Find pdf of given random variable I have the following question. I would like to get some feedback regarding my approach.

Let $U$ be random variable such that $U\sim \text{Unif}\left((0,1)\right)$. Define the following r.v:
  $$Z_1=\begin{cases}\ln(2U),& 0<U\le \frac{1}{2}\\ -\ln(2(1-U)),& \frac{1}{2}<U<1\end{cases} \quad , \quad Z_2=\sqrt{-2\ln(1-U)}$$ Derive the PDFs of $Z_1,Z_2$.

My try:
First compute the CDFs of $Z_1,Z_2$ and then derive the results in order to get the PDFs.
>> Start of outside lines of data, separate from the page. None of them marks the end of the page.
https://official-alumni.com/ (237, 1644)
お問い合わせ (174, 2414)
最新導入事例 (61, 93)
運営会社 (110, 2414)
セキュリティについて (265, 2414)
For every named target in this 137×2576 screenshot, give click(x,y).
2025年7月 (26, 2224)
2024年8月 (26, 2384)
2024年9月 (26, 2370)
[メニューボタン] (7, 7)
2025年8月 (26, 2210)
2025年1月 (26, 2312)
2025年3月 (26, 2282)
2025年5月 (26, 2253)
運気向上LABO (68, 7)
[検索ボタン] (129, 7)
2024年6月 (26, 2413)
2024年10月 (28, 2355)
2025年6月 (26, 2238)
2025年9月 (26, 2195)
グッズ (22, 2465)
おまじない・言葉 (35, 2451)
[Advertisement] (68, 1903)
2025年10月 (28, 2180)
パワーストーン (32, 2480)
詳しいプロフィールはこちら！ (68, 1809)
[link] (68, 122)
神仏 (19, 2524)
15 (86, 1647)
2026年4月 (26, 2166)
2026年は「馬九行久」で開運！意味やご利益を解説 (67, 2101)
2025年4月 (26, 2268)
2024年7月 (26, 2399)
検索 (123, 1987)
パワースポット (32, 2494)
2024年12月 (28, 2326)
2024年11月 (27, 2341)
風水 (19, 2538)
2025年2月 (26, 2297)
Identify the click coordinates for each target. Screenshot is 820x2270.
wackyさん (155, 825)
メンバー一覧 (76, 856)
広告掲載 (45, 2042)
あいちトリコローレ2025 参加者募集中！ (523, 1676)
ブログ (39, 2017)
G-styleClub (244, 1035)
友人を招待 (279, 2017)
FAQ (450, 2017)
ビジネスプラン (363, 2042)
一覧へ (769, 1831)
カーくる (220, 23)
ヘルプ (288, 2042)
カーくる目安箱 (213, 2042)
For $Z_1$ we split into cases:


*

*For $0<U\le \dfrac{1}{2}$ (of course $Z_1\le 0$): $$F_{Z_1}(z)=P\left(Z_1\le z\right)=P\left(\ln(2U)\le z\right)=P\left(2U\le \exp(z)\right)=P\left(U\le \frac{1}{2}\exp(z)\right)$$

*For $\dfrac{1}{2}<U<1$ (of course $Z_1>0$): \begin{align*}F_{Z_1}(z)&=P(Z_1\le z)=P\left(-\ln(2(1-U))\le z\right)\\&=P\left(\frac{1}{2(1-U)}\le\exp(z)\right)=P\left(U\le 1-\frac{1}{2}\exp(z)\right)\end{align*}


Thus, $F_{Z_1}(z_1)=\begin{cases} \dfrac{1}{2}\exp(z),&z\le 0 \\ 1-\dfrac{1}{2}\exp(-z),&z>0\end{cases}\implies \boxed{f_{Z_1}(z_1)=\begin{cases}\dfrac{1}{2}\exp(z),&z\le 0 \\ \dfrac{1}{2}\exp(-z),&z>0\end{cases}}$

For $Z_2$ we first notice that $Z_2>0$, i.e $\forall z_2\le 0: f_{Z_2}(z_2)=0$. Now, \begin{align}F_{Z_2}(z)&=P(Z_2\le z)=P\left(\sqrt{-2\ln(1-U)}\le z\right)=P\left(-2\ln(1-U)\le z^2\right) \\ &=P\left(-\ln(1-U)\le \frac{z^2}{2}\right)=P\left(\frac{1}{1-U}\le\exp\left(\frac{z^2}{2}\right)\right)=P\left(U\le 1-\exp\left(-\frac{z^2}{2}\right)\right)\end{align}Thus $F_{Z_2}(z_2)=\begin{cases}0,&z_2\le 0 \\ 1-\exp\left(-\dfrac{z_2^2}{2}\right),&z_2>0\end{cases}\implies\boxed{f_{Z_2}(z_2)=\begin{cases}0,&z_2\le 0\\ z_2\exp\left(-\dfrac{z_2^2}{2}\right),&z_2>0\end{cases}}$

Thank you.
 A: Your results are correct, it would have been better if you had included the restriction on $U$ directly in your probability formula. 
For example , in your first line , taking $z=1, $$ P\left(U\le \frac{1}{2}\exp(z)\right)=1$ , while in your context it is actually $0.5$ because of your restriction on $U$.
On my side, let $z \in \mathbb{R}$,
$$P(Z_1 \leq z)=P(Z_1 \leq z, U \in]0,\frac{1}{2}])+P(Z_1 \leq z, U \in]\frac{1}{2},1[)$$
$$=P(log(2U) \leq z, U \in]0,\frac{1}{2}])+P(-log(2(1-U)) \leq z, U \in]\frac{1}{2},1[)$$
$$=P(U \leq \frac{e^z}{2}, U \in]0,\frac{1}{2}])+P(U \leq 1-\frac{e^{-z}}{2}, U \in]\frac{1}{2},1[)$$
We have that $\frac{e^z}{2} >0$, therefore
$$P(U \leq \frac{e^z}{2}, U \in]0,\frac{1}{2}])=P(U \leq min(\frac{1}{2},\frac{e^z}{2}))=min(\frac{1}{2},\frac{e^z}{2})$$
$1>1-\frac{e^{-z}}{2}>\frac{1}{2}$ when $z>0$, and $1-\frac{e^{-z}}{2}<\frac{1}{2}$ when $z<0$, therefore 
$$P(U \leq 1-\frac{e^{-z}}{2}, U \in]\frac{1}{2},1[)=P(\frac{1}{2}<U \leq 1-\frac{e^{-z}}{2})1_{\{z>0\}}=\frac{1}{2}(1-e^{-z})1_{\{z>0\}}$$
Thus,
$$F_{Z_1}(z)=min(\frac{1}{2},\frac{e^z}{2})+\frac{1}{2}(1-e^{-z})1_{\{z>0\}}$$
which is what you have.